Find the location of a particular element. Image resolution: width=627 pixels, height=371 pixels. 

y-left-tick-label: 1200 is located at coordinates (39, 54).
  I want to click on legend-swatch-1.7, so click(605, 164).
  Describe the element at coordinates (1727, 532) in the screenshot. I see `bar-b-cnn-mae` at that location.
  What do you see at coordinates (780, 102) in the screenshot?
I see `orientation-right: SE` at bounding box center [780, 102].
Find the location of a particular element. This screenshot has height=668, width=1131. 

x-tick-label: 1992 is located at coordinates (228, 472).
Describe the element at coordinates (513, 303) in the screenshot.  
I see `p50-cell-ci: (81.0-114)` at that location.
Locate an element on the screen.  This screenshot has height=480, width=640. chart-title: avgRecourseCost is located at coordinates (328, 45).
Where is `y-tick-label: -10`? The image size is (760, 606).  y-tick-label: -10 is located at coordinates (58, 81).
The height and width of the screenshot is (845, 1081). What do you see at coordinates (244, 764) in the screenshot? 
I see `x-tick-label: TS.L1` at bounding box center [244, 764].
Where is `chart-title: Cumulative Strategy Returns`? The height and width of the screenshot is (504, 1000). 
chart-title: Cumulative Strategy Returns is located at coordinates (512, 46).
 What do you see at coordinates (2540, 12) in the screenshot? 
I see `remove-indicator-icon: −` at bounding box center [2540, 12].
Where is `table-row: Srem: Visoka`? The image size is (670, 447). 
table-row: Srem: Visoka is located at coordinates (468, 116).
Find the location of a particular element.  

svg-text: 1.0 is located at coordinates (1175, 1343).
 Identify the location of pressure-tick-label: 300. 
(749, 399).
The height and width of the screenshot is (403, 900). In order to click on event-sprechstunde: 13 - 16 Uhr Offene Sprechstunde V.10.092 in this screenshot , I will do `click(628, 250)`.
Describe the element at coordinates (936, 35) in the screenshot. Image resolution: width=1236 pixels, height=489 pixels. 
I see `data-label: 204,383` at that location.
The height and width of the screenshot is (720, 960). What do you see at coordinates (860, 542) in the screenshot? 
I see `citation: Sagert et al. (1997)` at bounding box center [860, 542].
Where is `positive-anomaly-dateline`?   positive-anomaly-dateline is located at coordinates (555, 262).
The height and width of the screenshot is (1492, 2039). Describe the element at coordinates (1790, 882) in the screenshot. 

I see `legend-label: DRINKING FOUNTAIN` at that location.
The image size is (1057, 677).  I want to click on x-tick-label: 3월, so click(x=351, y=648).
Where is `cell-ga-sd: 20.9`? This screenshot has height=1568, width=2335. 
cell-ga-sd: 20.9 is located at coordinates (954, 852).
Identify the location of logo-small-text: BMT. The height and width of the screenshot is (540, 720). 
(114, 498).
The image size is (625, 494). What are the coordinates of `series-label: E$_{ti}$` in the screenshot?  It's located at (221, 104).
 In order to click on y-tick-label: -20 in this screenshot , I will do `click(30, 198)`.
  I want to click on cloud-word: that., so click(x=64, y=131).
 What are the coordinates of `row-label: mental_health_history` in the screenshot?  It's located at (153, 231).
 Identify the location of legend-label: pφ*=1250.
● ● ● ●
(任务要求): 从含有“Identify the location of pressure-tick-label: 300.”的那一行起，逐行原样输出材料，直到材料的最后一行为止，首尾两行都要包括。

(你的解答):
 Identify the location of pressure-tick-label: 300. 
(749, 399).
The height and width of the screenshot is (403, 900). In order to click on event-sprechstunde: 13 - 16 Uhr Offene Sprechstunde V.10.092 in this screenshot , I will do `click(628, 250)`.
Describe the element at coordinates (936, 35) in the screenshot. Image resolution: width=1236 pixels, height=489 pixels. 
I see `data-label: 204,383` at that location.
The height and width of the screenshot is (720, 960). What do you see at coordinates (860, 542) in the screenshot? 
I see `citation: Sagert et al. (1997)` at bounding box center [860, 542].
Where is `positive-anomaly-dateline`?   positive-anomaly-dateline is located at coordinates (555, 262).
The height and width of the screenshot is (1492, 2039). Describe the element at coordinates (1790, 882) in the screenshot. 

I see `legend-label: DRINKING FOUNTAIN` at that location.
The image size is (1057, 677).  I want to click on x-tick-label: 3월, so click(x=351, y=648).
Where is `cell-ga-sd: 20.9`? This screenshot has height=1568, width=2335. 
cell-ga-sd: 20.9 is located at coordinates (954, 852).
Identify the location of logo-small-text: BMT. The height and width of the screenshot is (540, 720). 
(114, 498).
The image size is (625, 494). What are the coordinates of `series-label: E$_{ti}$` in the screenshot?  It's located at (221, 104).
 In order to click on y-tick-label: -20 in this screenshot , I will do `click(30, 198)`.
  I want to click on cloud-word: that., so click(x=64, y=131).
 What are the coordinates of `row-label: mental_health_history` in the screenshot?  It's located at (153, 231).
 Identify the location of legend-label: pφ*=1250.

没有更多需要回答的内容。